En esta edición, Florencia Astori cuenta por qué y cómo decidió reaccionar ante la difusión masiva de mensajes en redes sociales que la difamaban. Su experiencia puede servir para que quienes reproducen ese tipo de barbaridades tomen conciencia de que cometen un delito, y también aporta sobre la necesidad de que la sociedad no descuide, en el marco de la libertad de expresión, la construcción colectiva de respeto.

No deberíamos naturalizar el uso dañino de las redes sociales. El problema ha surgido en un proceso tan reciente como cambiante, y la pandemia de covid-19 debería habernos vuelto muy cautelosos ante la afirmación de que una práctica “llegó para quedarse”.

Hace sólo 18 años que Facebook comenzó a expandirse desde la universidad estadounidense de Harvard, al mismo tiempo que Google lanzaba su servicio de correo electrónico, Gmail. Twitter empezó a operar hace 15 años; Whatsapp, hace 13; Instagram, hace diez; Tiktok, hace cinco.

En el último cuarto de siglo, e incluso antes, varias otras aplicaciones para comunicación tuvieron períodos de auge internacional y luego dejaron de ser utilizadas. Los nombres de algunas de ellas ya no significan nada para la juventud actual. Quizá en un par de décadas las actuales y el modo en que se usan parezcan algo muy lejano y estrafalario.

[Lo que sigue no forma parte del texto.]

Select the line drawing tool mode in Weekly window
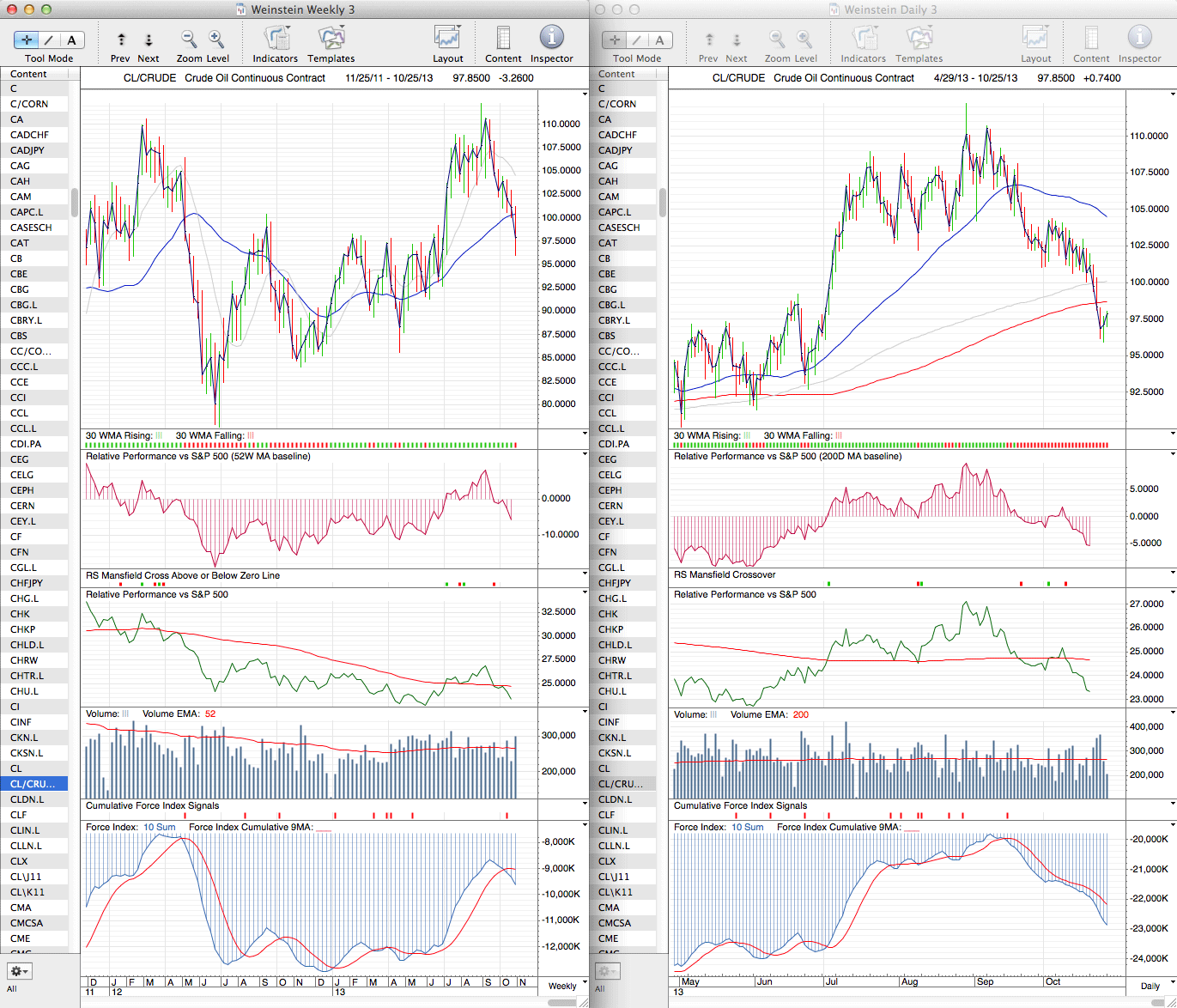The width and height of the screenshot is (1177, 1008). [49, 40]
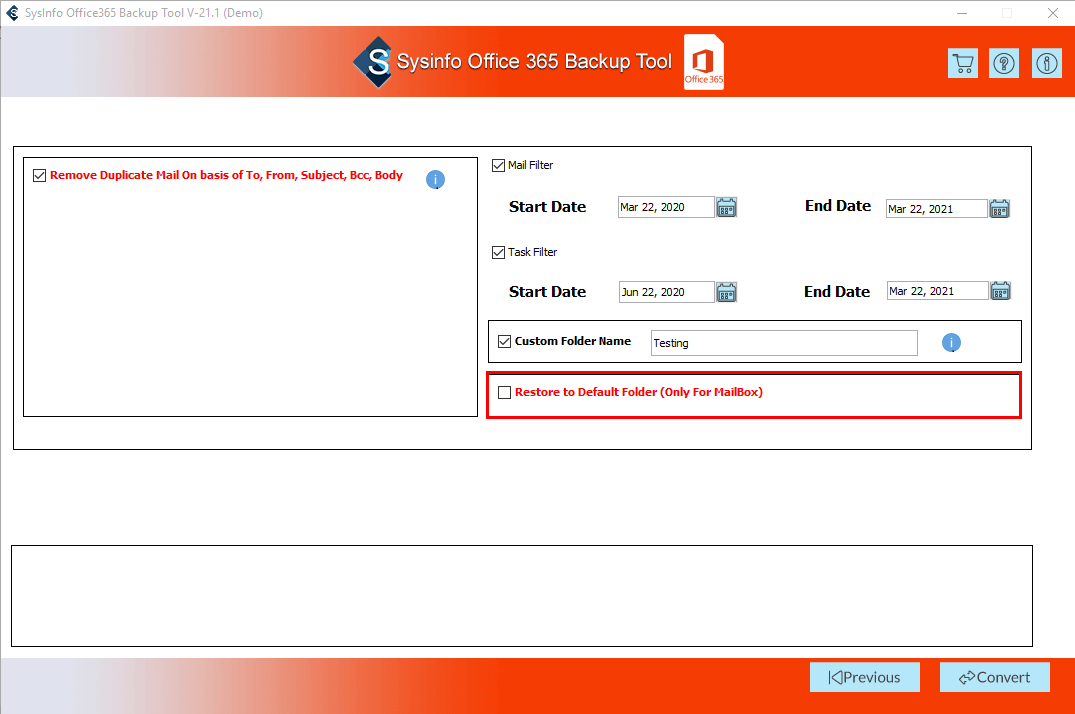Click the about info icon in header
The height and width of the screenshot is (714, 1075).
click(1046, 63)
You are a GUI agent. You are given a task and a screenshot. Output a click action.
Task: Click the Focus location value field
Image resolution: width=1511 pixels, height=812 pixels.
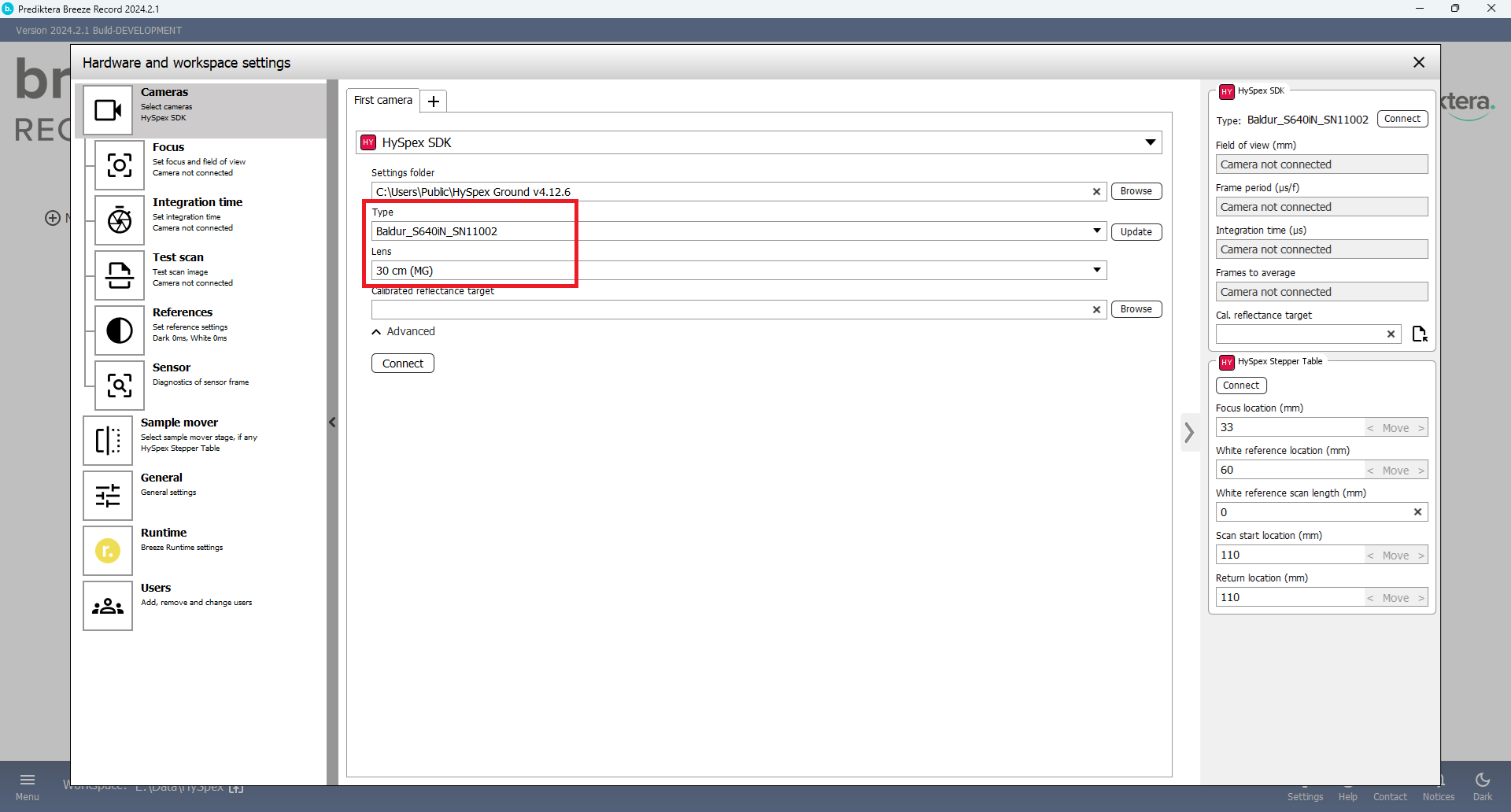tap(1289, 427)
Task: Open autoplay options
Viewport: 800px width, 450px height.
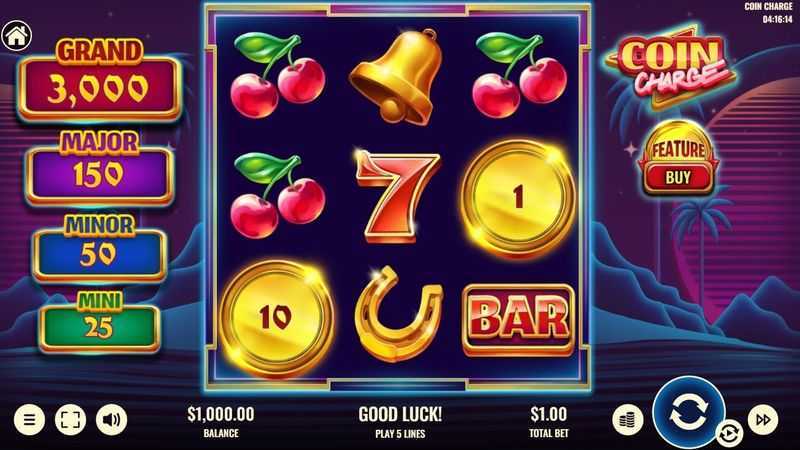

En todo caso, ya en aquellas aplicaciones, al igual que en los espacios para comentarios de innumerables sitios de internet (incluso cuando los dispositivos de acceso eran sobre todo computadoras de escritorio, antes de que se difundiera el uso de celulares “inteligentes”), había conductas agresivas de provocación, a menudo desde el anonimato, y se empezó a llamar “trolls” a quienes las adoptaban.

Algunos años después, ese tipo de intervención comenzó a practicarse en forma organizada y sistemática, para desinformar y manipular a la opinión pública. En beneficio de intereses económicos, políticos e ideológicos, se han vuelto muy frecuentes las operaciones de difamación de personas y colectivos.

Hay brigadas dedicadas a estas tareas y sus mensajes son multiplicados por muchas personas que no las integran, a veces porque el contenido reafirma sus creencias y a veces por otros motivos, que incluyen el afán de notoriedad y el placer perverso de escandalizar, típicos de los trolls en escala individual.

En algunos casos se suman todas las motivaciones mencionadas, y así parece que ocurre con la senadora Graciela Bianchi, cuya conducta en redes sociales el oficialismo se niega a reprobar en voz alta.

Estas prácticas contribuyen, obviamente, a la polarización, al fomentar la percepción de enemigos abominables que merecen ser destruidos. Pero también propagan un relato falso sobre las propias redes sociales. En ellas, los verdaderos energúmenos son menos que quienes fingen serlo, y ambos grupos juntos son, muy probablemente, una minoría. También en este terreno es crucial la construcción colectiva de respeto, para defender el valor de las herramientas y su gran potencial de aporte a una convivencia constructiva.